■ **Directions**
Begin at the line where "Click into the Label input field" appears and reproduce exactly every line through the end of the data below, both included, skipping pictures.

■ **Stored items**
+ + + + +

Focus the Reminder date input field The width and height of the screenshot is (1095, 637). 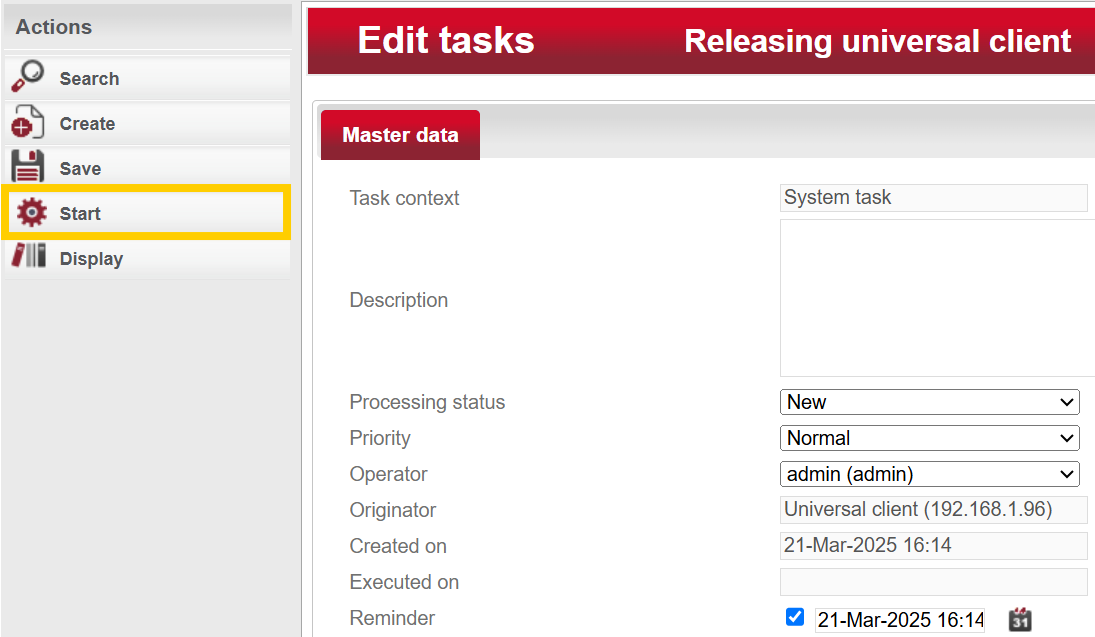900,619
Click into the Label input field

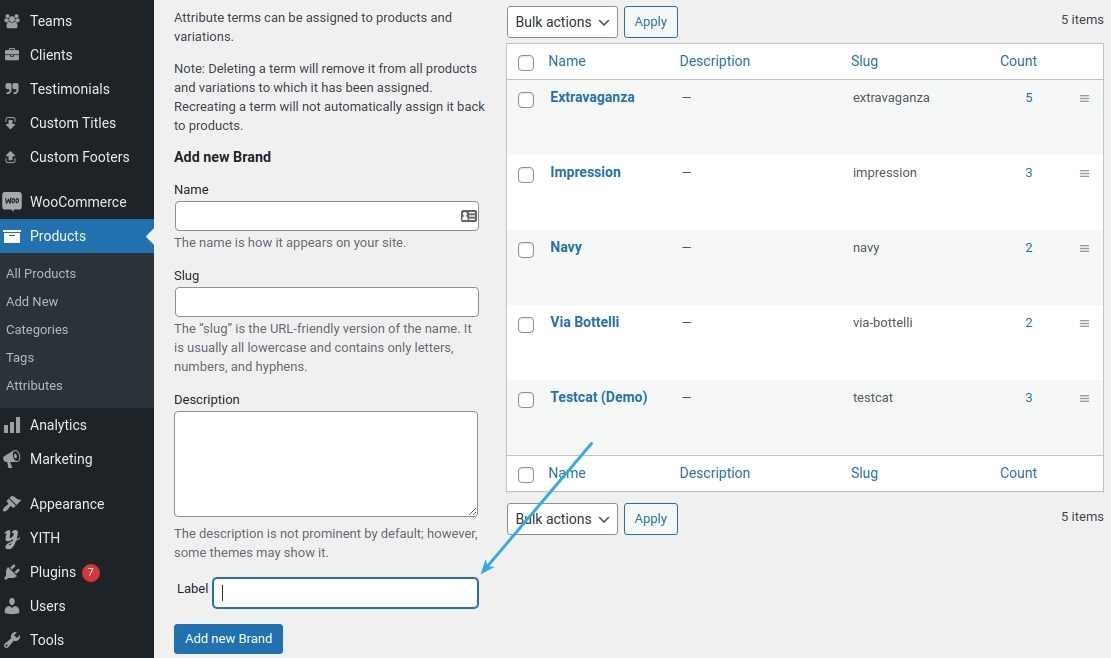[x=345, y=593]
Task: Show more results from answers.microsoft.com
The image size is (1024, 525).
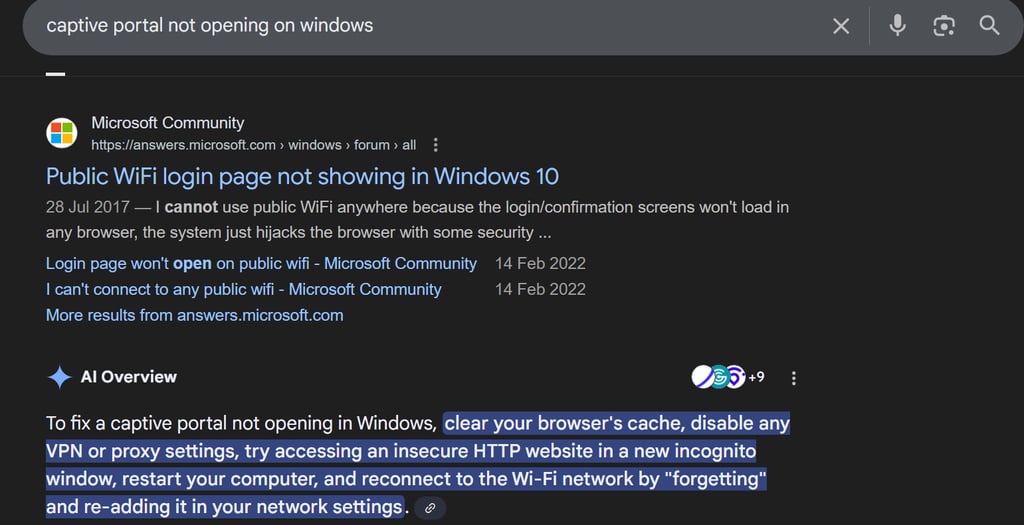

+ + + + +

■ **Output of the task**
Click into the Label input field

[x=345, y=593]
Task: Show more results from answers.microsoft.com
The image size is (1024, 525).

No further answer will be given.